Am besten verbuche ich das unter "Die Waage erzählt nie die ganze Wahrheit"; ich hatte zwischendurch während des Urlaubs ja auch einen ebenfalls unerklärlichen Rutsch auf weniger als 85 Kilo nach einem einzelnen Fastentag. Irgendwann im Juni hatte ich schon einmal von einem langen Fastenintervall aufs Nächste einen Gewichtsrutsch von mehr als zwei Kilogramm, nachdem ich seit dem Ende meiner Frühlings-Low-Carb-Phase fast zwei Monate lang dauernd vor langen Fastenintervallen noch die 90 gesehen hatte - und seitdem, also ebenfalls zwei Monate lang, war mein Gewicht auch nicht mehr (mit Ausnahme dieses Montags) auf ein Gewicht von größer/gleich 89 gestiegen - allerdings auch vor dem Urlaub nicht mehr darunter. 

Irgendwas tut sich da in meinem Inneren, das ich von außen nicht so ganz durchschaue. Aber an der Entwicklung meiner Körperform merke ich schon, daß ich keinen Grund zur Panik habe.
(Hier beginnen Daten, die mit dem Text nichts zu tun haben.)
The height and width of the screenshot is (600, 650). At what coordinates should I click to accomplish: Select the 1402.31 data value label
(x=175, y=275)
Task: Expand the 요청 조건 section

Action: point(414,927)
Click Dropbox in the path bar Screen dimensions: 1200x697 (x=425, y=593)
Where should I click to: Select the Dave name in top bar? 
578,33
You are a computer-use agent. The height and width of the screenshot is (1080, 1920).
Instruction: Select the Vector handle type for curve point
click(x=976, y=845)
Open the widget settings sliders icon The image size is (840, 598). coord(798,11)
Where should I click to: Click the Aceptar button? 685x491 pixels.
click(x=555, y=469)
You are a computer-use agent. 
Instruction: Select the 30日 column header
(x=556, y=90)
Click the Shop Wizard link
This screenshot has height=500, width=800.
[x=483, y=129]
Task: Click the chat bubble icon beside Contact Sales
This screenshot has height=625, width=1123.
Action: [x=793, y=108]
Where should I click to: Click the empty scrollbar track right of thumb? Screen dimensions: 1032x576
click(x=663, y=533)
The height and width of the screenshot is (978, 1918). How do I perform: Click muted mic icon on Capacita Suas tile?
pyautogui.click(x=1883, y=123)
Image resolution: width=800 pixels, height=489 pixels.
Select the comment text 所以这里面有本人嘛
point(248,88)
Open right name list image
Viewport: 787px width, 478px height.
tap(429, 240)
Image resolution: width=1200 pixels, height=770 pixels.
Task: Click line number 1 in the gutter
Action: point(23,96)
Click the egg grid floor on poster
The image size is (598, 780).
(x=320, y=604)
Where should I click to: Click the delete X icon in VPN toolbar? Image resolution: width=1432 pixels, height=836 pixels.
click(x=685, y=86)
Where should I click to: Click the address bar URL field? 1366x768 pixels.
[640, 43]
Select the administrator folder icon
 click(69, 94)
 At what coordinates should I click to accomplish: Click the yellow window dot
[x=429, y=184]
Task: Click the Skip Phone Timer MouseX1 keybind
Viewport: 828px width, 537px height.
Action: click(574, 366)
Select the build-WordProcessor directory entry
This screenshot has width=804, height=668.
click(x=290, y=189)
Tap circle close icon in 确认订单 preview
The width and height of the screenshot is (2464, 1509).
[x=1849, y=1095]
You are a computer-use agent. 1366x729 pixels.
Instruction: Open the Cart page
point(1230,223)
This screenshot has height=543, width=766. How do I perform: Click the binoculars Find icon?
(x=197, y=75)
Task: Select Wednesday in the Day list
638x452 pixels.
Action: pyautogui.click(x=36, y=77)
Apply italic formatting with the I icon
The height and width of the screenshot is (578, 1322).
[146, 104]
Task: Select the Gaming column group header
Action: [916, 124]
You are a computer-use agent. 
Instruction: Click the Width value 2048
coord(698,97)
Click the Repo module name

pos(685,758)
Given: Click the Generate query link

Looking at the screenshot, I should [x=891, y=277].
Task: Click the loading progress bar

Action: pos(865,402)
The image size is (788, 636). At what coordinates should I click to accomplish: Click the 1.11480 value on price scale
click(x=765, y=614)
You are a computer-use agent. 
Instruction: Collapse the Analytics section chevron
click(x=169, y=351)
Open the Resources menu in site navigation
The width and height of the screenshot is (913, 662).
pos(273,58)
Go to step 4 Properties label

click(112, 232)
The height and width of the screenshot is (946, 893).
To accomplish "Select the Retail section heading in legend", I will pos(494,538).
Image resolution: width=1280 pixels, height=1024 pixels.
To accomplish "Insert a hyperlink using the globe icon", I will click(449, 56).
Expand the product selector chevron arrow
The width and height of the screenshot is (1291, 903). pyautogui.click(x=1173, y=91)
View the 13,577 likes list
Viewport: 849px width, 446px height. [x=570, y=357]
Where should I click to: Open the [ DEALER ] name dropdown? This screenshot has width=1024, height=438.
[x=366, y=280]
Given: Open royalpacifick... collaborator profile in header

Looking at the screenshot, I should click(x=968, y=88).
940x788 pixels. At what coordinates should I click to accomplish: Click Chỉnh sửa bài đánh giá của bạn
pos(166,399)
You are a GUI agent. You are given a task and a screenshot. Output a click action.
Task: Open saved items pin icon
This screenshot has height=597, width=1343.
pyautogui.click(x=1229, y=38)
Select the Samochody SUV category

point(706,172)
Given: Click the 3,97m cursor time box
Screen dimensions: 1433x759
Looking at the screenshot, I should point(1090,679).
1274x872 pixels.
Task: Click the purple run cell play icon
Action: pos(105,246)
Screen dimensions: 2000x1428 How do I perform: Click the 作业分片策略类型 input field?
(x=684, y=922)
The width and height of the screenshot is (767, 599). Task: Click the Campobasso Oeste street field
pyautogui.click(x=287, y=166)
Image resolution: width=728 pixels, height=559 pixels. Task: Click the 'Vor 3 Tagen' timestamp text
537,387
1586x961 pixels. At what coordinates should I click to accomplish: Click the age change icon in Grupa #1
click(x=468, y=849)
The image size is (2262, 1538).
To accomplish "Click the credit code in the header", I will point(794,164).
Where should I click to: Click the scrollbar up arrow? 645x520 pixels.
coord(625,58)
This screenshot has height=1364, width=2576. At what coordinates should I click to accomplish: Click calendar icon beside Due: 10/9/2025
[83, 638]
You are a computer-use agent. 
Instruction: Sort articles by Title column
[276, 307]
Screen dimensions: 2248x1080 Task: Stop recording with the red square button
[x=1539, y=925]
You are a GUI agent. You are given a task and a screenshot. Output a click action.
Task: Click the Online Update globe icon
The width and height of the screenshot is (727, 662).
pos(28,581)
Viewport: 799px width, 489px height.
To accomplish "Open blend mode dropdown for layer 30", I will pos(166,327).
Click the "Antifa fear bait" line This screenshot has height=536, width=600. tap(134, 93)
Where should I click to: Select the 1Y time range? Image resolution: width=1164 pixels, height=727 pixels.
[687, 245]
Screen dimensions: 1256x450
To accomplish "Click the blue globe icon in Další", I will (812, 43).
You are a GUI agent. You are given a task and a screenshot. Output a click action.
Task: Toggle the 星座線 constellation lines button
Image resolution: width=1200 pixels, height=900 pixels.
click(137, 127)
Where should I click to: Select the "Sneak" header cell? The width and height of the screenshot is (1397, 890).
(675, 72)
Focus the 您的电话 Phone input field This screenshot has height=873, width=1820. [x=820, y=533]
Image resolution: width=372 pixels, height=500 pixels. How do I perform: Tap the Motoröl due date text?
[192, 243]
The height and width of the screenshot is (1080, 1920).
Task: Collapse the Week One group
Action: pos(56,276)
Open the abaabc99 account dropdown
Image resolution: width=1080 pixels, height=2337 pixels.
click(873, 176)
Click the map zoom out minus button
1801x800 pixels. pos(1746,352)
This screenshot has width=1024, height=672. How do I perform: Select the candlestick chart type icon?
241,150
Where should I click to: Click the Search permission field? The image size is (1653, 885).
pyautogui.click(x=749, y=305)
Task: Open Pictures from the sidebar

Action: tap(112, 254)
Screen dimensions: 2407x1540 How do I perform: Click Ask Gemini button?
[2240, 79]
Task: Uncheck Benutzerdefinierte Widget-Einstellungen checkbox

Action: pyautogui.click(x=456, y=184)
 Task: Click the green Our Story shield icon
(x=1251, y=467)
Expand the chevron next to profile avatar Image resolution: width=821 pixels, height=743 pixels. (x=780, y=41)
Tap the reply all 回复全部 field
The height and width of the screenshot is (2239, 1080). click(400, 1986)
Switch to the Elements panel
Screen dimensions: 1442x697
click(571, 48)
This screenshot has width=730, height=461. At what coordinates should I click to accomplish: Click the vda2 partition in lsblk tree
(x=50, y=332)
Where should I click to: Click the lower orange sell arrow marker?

Erfreulich finde ich etwa, daß ich die Veränderung auch diese Woche vor allem am Bauch spüre. Ich habe jetzt einen Bauchumfang von 95 cm. Leider habe ich die Veränderungen bei den Umfängen nicht regelmäßig erfaßt, obwohl ich immer mal wieder messe, aber meistens hat sich ja im Vergleich zum letzten Mal nicht allzuviel getan, und da kommt es mir albern vor, es aufzuschreiben. Vielleicht sollte ich mir da einen fixen Termin jedes halbe Jahr setzen?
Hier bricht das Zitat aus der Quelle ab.